- Twin Grove Twin Grove
- Coordinates: 40°29′36″N 89°04′47″W﻿ / ﻿40.49333°N 89.07972°W
- Country: United States
- State: Illinois
- County: McLean
- Townships: Dale, Dry Grove

Area
- • Total: 3.97 sq mi (10.29 km^{2})
- • Land: 3.97 sq mi (10.27 km^{2})
- • Water: 0.0077 sq mi (0.02 km^{2})
- Elevation: 817 ft (249 m)

Population (2020)
- • Total: 1,524
- • Density: 384.5/sq mi (148.46/km^{2})
- Time zone: UTC-6 (Central (CST))
- • Summer (DST): UTC-5 (CDT)
- ZIP Code: 61705 (Bloomington)
- Area code: 309
- GNIS feature ID: 2628561
- FIPS code: 17-76511

= Twin Grove, Illinois =

Twin Grove is an unincorporated community and census-designated place (CDP) in McLean County, Illinois, United States. As of the 2020 census, Twin Grove had a population of 1,524.

==Geography==
Twin Grove is in western McLean County on both sides of Illinois Route 9. It is 5 mi west of Bloomington, the county seat.

According to the U.S. Census Bureau, the Twin Grove CDP has an area of 3.97 sqmi, of which 0.01 sqmi, or 0.25%, are water. Kings Mill Creek flows southward through the western part of the community, leading to the Middle Fork of Sugar Creek, part of the Sangamon River watershed flowing west to the Illinois River.

==Demographics==

Historical population
| Census | Pop. | Note | %± |
| 2010 | 1,564 |  | — |
| 2020 | 1,524 |  | −2.6% |
U.S. Decennial Census

===2020 census===
As of the 2020 census, Twin Grove had a population of 1,524. The median age was 51.1 years. 19.9% of residents were under the age of 18 and 23.4% of residents were 65 years of age or older. For every 100 females there were 119.6 males, and for every 100 females age 18 and over there were 114.2 males age 18 and over.

69.3% of residents lived in urban areas, while 30.7% lived in rural areas.
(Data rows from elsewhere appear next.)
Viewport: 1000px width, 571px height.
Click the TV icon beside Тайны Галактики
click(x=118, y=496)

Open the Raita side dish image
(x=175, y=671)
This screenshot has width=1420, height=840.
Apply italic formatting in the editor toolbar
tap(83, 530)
There were 601 households in Twin Grove, of which 25.5% had children under the age of 18 living in them. Of all households, 73.5% were married-couple households, 10.5% were households with a male householder and no spouse or partner present, and 11.1% were households with a female householder and no spouse or partner present. About 14.7% of all households were made up of individuals and 9.0% had someone living alone who was 65 years of age or older.
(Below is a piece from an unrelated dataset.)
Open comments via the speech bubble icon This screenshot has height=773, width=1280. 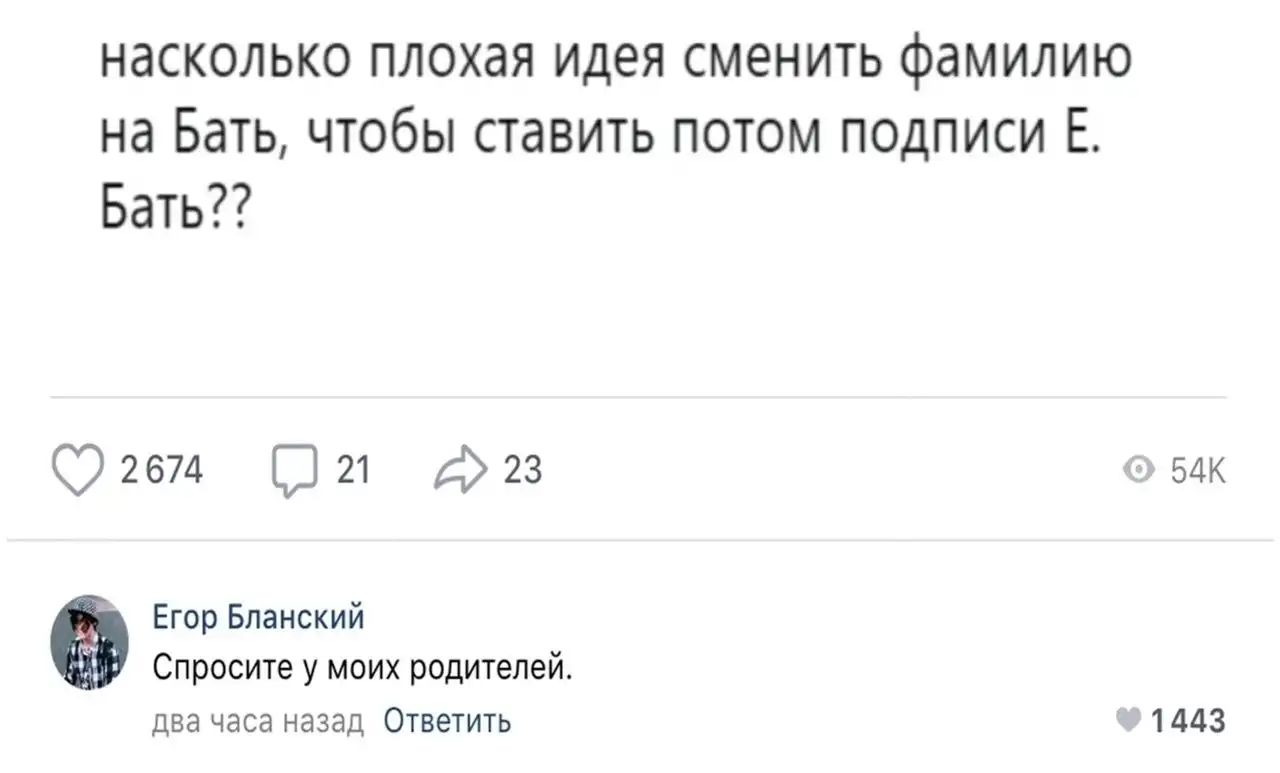click(291, 471)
There were 617 housing units, of which 2.6% were vacant. The homeowner vacancy rate was 1.5% and the rental vacancy rate was 0.0%.
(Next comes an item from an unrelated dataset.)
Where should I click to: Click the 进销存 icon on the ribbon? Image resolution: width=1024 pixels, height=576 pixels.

Racial composition as of the 2020 census
| Race | Number | Percent |
|---|---|---|
| White | 1,364 | 89.5% |
| Black or African American | 30 | 2.0% |
| American Indian and Alaska Native | 4 | 0.3% |
| Asian | 19 | 1.2% |
| Native Hawaiian and Other Pacific Islander | 0 | 0.0% |
| Some other race | 24 | 1.6% |
| Two or more races | 83 | 5.4% |
| Hispanic or Latino (of any race) | 58 | 3.8% |

==Education==
The western portion is in the Olympia Community Unit School District 16. The eastern portion is in the McLean County Unit School District 5.